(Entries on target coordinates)
━━━━━━━━
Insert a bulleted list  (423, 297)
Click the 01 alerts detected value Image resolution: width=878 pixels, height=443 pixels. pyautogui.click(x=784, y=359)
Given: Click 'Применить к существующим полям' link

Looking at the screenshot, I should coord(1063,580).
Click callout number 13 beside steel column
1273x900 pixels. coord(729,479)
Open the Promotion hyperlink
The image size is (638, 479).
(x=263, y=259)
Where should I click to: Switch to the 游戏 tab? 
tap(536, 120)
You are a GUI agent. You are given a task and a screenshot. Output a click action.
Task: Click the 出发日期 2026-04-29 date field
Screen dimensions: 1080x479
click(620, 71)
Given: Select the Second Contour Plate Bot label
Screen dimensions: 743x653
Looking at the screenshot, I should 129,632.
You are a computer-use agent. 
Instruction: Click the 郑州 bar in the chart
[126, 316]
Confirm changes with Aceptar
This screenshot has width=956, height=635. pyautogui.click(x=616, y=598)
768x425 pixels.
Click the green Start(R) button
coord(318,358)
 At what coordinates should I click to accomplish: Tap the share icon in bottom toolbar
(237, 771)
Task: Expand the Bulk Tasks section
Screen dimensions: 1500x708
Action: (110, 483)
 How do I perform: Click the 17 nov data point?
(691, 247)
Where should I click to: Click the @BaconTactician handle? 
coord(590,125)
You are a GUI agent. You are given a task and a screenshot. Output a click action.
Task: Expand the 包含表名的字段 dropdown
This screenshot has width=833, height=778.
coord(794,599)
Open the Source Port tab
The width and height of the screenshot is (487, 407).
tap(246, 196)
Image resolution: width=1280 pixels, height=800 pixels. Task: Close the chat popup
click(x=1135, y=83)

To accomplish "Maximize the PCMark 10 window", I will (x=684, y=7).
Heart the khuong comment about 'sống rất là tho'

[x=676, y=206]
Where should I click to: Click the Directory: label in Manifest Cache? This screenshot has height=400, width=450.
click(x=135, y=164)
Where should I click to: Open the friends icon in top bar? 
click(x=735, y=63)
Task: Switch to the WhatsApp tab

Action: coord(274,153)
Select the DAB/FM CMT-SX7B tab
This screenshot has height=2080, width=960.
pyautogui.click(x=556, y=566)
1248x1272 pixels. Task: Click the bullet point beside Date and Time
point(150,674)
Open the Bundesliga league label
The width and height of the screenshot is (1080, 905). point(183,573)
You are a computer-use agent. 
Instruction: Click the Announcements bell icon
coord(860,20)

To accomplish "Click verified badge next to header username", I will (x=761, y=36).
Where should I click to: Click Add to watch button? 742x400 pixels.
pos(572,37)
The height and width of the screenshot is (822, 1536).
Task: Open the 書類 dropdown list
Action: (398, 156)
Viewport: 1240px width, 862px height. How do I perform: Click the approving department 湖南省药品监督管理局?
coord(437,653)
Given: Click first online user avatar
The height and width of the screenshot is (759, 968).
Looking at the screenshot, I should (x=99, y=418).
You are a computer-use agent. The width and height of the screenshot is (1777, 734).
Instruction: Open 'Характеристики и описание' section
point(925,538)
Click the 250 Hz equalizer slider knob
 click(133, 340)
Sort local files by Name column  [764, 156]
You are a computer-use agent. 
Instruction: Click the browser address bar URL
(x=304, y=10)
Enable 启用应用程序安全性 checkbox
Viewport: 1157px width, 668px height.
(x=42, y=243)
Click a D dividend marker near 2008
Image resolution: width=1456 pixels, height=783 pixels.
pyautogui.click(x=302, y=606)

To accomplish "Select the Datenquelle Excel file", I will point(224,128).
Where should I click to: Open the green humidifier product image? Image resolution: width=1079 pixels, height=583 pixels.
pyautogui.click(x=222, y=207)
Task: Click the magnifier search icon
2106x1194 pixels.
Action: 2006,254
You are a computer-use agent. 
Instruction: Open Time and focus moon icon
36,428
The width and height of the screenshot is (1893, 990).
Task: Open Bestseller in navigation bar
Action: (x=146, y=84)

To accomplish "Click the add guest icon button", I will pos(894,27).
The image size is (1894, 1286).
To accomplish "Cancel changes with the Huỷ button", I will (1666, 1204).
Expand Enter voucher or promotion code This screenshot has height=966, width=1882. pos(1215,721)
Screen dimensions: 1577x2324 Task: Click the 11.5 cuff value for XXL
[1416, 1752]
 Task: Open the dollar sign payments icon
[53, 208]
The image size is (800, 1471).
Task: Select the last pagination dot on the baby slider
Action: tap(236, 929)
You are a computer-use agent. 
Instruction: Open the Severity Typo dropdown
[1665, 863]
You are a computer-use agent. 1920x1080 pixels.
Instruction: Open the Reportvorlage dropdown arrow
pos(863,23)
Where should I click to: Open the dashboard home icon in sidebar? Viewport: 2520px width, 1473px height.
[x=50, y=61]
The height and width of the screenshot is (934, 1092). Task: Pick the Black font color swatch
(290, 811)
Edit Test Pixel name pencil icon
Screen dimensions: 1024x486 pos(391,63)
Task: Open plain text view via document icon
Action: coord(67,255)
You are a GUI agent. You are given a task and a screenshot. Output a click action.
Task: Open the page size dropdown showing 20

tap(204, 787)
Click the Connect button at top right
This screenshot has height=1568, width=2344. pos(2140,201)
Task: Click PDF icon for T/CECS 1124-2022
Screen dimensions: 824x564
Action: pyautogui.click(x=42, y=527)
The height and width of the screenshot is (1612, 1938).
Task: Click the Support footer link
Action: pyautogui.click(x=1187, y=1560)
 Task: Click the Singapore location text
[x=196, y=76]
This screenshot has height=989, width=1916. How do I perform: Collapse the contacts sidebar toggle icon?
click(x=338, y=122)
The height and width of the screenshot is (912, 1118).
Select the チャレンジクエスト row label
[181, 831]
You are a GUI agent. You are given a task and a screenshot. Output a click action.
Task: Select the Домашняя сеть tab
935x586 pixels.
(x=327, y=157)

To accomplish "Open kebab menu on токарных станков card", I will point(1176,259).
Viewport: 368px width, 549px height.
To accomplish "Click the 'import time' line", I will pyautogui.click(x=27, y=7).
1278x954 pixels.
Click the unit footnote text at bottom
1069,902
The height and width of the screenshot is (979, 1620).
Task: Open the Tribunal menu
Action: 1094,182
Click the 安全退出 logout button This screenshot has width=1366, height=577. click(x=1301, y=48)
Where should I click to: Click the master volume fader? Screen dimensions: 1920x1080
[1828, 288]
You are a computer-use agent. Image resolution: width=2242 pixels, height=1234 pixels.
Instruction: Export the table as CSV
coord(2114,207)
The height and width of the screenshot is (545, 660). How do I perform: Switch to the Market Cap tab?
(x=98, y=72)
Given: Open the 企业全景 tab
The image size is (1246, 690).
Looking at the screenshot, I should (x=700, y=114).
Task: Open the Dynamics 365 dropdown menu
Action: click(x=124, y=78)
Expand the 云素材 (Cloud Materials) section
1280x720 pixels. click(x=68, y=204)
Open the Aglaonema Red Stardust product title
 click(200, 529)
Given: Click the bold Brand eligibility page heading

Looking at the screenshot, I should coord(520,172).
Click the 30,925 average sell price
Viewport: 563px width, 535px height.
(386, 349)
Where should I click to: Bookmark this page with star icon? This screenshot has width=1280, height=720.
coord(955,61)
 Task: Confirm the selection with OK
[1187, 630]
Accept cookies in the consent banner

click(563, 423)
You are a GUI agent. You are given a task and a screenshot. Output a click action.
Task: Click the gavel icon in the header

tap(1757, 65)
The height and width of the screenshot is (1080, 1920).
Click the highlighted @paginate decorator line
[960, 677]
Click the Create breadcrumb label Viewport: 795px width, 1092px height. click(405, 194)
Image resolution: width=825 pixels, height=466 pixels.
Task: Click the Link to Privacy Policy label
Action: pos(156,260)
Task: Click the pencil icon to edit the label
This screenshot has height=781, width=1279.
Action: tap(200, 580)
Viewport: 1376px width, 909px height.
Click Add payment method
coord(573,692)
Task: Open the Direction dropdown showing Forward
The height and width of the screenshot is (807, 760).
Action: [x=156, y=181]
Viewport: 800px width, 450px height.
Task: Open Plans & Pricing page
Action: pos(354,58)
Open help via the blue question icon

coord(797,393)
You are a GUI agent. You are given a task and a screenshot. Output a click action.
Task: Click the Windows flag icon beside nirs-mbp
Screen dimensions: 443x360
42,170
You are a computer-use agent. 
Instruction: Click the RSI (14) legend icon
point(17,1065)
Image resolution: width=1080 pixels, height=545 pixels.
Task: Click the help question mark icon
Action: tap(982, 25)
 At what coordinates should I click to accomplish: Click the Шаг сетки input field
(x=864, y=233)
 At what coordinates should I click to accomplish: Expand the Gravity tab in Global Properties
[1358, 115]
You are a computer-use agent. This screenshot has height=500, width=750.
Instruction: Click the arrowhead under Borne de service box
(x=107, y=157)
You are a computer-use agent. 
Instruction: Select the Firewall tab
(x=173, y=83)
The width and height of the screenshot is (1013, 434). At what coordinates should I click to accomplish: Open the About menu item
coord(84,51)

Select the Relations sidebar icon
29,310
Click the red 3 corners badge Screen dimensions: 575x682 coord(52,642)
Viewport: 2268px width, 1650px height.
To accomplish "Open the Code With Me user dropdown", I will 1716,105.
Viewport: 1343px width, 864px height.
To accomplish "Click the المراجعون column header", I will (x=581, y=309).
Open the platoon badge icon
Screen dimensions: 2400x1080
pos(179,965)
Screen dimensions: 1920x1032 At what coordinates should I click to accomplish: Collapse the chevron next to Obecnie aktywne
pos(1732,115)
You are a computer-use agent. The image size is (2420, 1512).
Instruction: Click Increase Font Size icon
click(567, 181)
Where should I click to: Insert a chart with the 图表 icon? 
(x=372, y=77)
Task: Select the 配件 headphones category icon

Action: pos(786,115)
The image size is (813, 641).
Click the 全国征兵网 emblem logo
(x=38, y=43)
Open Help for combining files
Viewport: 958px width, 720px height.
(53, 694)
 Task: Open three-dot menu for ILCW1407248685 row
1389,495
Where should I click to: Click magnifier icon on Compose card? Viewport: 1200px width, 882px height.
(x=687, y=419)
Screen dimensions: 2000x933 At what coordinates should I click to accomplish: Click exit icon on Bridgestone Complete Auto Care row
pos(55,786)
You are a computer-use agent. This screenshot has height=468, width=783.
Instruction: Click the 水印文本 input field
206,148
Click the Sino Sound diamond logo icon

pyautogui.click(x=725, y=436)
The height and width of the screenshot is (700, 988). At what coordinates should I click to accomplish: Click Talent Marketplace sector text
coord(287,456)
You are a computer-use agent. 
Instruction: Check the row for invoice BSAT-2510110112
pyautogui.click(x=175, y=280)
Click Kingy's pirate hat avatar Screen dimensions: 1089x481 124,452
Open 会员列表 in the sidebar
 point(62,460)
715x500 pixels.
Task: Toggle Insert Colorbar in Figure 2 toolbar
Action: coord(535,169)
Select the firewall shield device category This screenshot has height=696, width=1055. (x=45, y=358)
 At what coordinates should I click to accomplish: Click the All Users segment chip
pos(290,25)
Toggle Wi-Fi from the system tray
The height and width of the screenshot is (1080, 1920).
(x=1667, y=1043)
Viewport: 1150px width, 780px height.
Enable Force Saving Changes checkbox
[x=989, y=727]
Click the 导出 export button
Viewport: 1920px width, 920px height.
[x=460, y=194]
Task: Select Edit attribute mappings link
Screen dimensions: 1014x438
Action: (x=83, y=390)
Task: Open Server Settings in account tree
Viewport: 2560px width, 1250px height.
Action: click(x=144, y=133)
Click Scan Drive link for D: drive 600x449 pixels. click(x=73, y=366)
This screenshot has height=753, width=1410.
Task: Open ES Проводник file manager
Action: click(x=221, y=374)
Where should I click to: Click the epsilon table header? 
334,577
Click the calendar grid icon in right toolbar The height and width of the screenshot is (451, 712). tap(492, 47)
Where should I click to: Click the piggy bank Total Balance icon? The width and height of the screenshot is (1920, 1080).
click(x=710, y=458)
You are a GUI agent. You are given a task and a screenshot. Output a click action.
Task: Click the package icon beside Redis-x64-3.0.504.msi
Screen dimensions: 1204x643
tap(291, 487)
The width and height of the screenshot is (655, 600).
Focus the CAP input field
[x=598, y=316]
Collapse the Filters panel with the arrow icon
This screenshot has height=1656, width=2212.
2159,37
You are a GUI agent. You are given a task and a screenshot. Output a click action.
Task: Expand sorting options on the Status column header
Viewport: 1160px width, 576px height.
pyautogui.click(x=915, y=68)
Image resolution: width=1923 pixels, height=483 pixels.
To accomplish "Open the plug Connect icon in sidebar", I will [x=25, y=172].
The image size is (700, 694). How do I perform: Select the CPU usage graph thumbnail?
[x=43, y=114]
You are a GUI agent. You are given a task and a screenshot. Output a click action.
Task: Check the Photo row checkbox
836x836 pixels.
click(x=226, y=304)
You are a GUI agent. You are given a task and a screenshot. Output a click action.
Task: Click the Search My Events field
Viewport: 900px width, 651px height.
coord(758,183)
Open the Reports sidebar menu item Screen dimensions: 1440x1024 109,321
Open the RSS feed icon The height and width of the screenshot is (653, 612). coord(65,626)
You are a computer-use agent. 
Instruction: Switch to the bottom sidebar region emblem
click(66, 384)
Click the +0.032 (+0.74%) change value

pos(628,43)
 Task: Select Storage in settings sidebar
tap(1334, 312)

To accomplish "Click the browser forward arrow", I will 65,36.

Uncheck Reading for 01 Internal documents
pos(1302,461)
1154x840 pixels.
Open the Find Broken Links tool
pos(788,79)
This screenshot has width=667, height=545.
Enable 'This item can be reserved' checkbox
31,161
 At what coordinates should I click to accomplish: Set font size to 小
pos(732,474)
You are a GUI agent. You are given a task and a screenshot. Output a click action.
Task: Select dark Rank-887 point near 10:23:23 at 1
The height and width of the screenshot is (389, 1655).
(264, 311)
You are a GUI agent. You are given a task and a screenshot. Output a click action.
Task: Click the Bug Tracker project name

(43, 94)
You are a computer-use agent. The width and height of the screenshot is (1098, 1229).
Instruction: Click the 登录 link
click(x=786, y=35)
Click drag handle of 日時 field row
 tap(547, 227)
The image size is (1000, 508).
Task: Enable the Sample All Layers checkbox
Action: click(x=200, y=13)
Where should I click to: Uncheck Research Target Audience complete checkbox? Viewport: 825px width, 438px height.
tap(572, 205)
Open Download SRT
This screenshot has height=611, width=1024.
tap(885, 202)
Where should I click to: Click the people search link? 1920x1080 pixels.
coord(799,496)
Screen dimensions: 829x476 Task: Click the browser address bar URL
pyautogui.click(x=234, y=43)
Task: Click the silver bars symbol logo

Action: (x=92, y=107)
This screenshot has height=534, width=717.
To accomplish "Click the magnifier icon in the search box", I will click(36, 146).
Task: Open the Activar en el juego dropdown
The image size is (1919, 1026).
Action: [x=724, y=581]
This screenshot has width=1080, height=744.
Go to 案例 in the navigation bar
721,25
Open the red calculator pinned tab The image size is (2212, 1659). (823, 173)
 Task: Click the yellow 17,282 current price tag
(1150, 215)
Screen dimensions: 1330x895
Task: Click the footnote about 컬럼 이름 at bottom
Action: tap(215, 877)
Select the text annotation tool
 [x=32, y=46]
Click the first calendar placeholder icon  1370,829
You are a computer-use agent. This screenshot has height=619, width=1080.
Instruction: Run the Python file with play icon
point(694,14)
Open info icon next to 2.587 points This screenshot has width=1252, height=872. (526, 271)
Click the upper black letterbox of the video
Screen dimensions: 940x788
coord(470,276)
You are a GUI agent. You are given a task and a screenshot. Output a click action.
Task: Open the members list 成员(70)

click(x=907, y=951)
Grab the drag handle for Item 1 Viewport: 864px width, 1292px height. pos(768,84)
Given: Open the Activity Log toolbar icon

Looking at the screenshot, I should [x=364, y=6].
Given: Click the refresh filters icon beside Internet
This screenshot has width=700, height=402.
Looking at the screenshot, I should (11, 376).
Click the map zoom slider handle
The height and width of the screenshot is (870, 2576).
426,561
━━━━━━━━
WHAT THIS TASK INVOLVES
Express the lines from the one containing "Given: Open the Activity Log toolbar icon" through the last line as a two-column CSV with the headers text and answer. Give one row per entry and put each field in quotation marks, with line breaks replaced by spaces.

ANSWER FOR THE TASK
text,answer
"Given: Open the Activity Log toolbar icon","Looking at the screenshot, I should [x=364, y=6]."
"Given: Click the refresh filters icon beside Internet This screenshot has width=700, height=402.","Looking at the screenshot, I should (11, 376)."
"Click the map zoom slider handle The height and width of the screenshot is (870, 2576).","426,561"